> **Excerpted records**:
════
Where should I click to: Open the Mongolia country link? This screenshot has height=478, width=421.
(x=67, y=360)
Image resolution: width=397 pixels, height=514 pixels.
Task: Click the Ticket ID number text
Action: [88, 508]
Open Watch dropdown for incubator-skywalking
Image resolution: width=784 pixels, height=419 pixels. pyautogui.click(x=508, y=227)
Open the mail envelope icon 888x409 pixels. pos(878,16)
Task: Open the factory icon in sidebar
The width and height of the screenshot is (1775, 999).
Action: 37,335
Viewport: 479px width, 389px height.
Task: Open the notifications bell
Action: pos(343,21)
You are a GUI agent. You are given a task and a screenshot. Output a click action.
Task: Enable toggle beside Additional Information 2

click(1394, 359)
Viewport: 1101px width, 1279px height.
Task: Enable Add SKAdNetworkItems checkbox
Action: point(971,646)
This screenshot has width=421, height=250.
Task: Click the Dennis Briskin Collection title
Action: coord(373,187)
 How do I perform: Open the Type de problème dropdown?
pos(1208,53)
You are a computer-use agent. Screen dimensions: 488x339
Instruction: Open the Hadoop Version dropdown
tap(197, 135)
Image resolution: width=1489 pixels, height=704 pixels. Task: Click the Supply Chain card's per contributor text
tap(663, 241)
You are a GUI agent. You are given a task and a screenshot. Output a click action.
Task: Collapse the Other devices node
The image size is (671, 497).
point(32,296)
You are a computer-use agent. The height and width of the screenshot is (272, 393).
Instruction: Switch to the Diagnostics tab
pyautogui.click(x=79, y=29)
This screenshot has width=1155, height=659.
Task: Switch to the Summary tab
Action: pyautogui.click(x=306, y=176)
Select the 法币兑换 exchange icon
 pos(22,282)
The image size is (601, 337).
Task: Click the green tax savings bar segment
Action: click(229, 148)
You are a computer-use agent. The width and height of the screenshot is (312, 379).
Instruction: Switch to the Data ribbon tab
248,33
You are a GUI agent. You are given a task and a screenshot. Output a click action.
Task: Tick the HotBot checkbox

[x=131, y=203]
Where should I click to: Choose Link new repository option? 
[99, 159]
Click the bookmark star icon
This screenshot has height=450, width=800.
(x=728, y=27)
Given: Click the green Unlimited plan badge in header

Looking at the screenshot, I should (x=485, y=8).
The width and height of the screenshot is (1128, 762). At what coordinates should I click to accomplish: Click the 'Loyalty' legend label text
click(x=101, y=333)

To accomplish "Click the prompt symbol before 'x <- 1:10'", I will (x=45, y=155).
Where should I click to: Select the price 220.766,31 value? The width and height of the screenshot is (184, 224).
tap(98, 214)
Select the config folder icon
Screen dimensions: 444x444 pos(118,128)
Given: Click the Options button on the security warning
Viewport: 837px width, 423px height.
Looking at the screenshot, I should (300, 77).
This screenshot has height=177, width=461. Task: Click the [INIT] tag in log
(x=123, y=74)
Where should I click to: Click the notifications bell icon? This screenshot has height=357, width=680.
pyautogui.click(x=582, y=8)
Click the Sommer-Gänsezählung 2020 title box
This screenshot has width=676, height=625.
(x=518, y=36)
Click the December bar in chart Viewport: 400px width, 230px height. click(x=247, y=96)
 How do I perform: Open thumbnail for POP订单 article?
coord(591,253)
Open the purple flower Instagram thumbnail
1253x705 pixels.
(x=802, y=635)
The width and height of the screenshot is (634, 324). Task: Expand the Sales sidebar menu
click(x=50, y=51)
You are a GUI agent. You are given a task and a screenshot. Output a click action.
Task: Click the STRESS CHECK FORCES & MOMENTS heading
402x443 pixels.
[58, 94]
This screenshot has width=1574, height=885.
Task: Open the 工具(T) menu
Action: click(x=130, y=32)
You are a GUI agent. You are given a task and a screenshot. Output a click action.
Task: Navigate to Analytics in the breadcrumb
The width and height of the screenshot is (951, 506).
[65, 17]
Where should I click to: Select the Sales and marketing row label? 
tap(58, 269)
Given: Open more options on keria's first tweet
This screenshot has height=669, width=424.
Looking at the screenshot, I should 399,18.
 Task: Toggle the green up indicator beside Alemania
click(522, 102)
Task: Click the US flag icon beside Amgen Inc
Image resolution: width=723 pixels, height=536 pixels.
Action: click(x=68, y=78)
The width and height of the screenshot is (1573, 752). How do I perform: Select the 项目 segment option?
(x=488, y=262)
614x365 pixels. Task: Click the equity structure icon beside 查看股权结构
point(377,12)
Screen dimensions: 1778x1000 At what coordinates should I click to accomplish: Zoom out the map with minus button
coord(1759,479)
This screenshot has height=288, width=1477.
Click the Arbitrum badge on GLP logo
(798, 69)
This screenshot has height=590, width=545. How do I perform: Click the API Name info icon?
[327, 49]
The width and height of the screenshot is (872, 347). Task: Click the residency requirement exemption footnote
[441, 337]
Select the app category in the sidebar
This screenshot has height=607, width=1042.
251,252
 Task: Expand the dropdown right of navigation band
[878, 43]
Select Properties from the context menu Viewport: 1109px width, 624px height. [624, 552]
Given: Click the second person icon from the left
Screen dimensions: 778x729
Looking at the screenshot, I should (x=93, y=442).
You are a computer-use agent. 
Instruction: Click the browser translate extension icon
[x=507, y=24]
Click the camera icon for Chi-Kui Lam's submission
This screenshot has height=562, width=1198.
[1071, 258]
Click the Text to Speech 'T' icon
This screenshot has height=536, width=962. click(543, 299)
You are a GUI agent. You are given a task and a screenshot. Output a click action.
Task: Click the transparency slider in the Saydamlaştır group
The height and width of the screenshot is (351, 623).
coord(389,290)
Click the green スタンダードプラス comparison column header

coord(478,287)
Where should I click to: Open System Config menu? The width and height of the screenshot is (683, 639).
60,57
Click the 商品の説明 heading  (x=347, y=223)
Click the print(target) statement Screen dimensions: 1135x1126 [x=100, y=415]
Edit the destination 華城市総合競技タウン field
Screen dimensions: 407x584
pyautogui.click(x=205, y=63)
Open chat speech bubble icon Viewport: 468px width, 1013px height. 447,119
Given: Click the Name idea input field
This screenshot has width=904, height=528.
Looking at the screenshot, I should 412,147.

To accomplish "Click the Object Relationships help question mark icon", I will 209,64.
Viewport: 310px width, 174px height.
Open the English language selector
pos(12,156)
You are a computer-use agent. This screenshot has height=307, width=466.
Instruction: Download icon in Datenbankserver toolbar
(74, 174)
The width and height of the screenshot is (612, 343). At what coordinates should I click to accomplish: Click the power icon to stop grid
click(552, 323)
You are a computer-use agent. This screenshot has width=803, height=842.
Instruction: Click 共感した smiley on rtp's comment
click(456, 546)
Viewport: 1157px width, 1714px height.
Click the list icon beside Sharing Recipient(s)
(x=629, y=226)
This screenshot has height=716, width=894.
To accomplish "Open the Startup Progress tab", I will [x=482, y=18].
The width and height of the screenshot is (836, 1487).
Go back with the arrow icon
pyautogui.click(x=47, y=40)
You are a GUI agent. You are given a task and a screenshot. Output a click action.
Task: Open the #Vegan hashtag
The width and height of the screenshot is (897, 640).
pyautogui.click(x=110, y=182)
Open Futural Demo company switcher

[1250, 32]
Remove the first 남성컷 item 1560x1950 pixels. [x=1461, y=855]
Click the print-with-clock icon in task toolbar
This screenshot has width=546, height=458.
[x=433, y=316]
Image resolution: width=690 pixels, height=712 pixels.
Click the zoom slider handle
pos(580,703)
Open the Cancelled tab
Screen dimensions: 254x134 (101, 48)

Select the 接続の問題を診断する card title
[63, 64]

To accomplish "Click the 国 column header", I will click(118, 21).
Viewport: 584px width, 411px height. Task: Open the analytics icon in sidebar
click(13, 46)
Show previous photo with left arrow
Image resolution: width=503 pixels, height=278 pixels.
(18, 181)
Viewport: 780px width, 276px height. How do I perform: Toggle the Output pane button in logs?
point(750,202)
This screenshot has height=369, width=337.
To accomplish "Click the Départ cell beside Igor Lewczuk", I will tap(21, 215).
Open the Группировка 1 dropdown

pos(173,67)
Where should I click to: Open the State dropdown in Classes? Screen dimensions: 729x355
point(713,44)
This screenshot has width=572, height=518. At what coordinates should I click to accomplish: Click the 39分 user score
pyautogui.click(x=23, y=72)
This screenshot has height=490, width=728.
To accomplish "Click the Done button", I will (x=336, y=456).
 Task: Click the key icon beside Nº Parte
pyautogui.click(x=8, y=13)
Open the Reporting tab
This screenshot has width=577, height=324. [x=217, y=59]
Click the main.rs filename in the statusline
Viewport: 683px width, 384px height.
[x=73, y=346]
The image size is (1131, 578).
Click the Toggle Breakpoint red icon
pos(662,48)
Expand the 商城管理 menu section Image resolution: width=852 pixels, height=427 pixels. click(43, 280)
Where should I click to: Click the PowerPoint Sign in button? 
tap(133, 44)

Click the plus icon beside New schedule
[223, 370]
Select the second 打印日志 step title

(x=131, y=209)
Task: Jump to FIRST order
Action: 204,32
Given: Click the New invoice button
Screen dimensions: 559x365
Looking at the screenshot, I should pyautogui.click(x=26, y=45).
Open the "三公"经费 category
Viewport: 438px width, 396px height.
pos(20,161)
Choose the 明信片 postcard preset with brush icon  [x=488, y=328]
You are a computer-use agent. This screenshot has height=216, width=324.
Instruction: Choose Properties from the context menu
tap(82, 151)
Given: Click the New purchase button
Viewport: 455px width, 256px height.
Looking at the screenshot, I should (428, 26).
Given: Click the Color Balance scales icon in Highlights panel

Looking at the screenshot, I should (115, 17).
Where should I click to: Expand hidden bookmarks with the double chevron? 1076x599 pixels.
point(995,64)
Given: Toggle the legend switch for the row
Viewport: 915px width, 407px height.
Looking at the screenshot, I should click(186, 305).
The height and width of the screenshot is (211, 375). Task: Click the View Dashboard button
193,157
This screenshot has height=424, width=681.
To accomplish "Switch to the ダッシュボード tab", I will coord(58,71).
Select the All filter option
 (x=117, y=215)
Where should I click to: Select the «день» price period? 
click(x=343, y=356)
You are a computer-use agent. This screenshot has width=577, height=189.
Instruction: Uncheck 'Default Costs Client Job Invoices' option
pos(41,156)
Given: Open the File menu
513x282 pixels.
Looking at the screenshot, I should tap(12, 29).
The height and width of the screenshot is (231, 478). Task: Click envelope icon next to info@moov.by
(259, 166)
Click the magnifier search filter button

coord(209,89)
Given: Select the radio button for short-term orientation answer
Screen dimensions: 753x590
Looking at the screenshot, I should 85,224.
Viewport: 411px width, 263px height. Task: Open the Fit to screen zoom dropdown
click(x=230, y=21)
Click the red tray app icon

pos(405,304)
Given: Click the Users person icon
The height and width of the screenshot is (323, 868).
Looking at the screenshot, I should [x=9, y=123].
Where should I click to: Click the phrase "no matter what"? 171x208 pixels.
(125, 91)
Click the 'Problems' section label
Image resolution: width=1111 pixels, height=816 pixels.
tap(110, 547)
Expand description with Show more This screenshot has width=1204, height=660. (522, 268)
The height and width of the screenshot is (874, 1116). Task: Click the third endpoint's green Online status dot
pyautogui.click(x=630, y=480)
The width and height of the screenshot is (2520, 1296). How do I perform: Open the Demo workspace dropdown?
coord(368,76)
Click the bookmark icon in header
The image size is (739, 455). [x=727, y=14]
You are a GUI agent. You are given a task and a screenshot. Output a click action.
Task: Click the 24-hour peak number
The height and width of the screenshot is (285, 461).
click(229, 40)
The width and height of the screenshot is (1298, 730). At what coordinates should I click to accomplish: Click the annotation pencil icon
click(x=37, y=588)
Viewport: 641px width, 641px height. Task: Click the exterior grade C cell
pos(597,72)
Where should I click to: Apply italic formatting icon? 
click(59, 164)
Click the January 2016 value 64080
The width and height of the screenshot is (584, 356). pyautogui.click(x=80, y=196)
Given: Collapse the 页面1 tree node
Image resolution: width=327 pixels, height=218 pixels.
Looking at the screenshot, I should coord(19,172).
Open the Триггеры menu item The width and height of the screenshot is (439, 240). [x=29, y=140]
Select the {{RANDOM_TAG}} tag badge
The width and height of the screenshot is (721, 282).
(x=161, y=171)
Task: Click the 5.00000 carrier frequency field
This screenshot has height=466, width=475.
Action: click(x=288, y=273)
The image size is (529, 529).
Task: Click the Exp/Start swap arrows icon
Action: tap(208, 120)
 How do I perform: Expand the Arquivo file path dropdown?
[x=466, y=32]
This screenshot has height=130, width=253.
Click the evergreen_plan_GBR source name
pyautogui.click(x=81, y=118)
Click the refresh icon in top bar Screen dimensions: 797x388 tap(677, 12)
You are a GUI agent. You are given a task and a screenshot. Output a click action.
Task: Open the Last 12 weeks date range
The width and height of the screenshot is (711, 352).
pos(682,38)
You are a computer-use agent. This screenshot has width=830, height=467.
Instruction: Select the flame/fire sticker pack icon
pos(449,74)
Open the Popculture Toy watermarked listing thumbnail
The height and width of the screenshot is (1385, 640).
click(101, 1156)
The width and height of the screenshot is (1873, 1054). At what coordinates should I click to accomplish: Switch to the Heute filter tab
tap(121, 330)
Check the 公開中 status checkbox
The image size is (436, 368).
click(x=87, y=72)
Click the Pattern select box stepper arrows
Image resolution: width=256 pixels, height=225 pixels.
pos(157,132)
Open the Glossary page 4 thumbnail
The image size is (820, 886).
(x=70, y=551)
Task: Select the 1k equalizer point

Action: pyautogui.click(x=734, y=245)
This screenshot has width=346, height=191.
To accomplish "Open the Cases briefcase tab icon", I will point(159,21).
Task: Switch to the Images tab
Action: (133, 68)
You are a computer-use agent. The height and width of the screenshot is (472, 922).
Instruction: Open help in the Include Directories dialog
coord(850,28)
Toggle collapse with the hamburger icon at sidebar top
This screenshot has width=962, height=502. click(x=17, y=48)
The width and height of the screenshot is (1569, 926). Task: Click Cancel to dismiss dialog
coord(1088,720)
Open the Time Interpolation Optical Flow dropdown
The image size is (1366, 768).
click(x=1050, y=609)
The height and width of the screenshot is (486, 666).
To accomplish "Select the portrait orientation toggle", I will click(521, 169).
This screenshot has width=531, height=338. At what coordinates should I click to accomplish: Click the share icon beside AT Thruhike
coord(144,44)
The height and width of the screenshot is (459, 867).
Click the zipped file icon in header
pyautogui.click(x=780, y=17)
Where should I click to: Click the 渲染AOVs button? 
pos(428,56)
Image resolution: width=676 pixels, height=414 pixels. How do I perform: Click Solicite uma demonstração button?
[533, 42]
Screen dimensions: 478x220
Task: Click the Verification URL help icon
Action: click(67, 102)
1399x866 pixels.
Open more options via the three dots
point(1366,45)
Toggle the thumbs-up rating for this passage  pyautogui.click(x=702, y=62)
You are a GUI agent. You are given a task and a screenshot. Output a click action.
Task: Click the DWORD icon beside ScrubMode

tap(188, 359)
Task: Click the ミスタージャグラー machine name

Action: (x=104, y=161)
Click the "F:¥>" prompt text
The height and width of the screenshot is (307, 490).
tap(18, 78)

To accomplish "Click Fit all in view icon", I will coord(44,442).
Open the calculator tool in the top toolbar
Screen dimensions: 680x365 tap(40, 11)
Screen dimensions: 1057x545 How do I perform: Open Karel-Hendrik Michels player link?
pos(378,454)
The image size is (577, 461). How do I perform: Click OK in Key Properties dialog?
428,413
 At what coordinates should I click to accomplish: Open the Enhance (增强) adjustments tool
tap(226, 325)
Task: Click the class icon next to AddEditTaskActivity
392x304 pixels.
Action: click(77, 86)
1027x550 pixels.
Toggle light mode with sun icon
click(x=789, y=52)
════
> **Exercise aim**: In the records, take the part that opens with the line containing "Where should I click to: Open the State" and closes with the line containing "pyautogui.click(x=8, y=13)", and write those lines again with "key icon" swapped for "lock icon". Leave everything else unchanged.

> **Exercise response**:
Where should I click to: Open the State dropdown in Classes? Screen dimensions: 729x355
point(713,44)
This screenshot has width=572, height=518. At what coordinates should I click to accomplish: Click the 39分 user score
pyautogui.click(x=23, y=72)
This screenshot has height=490, width=728.
To accomplish "Click the Done button", I will (x=336, y=456).
 Task: Click the lock icon beside Nº Parte
pyautogui.click(x=8, y=13)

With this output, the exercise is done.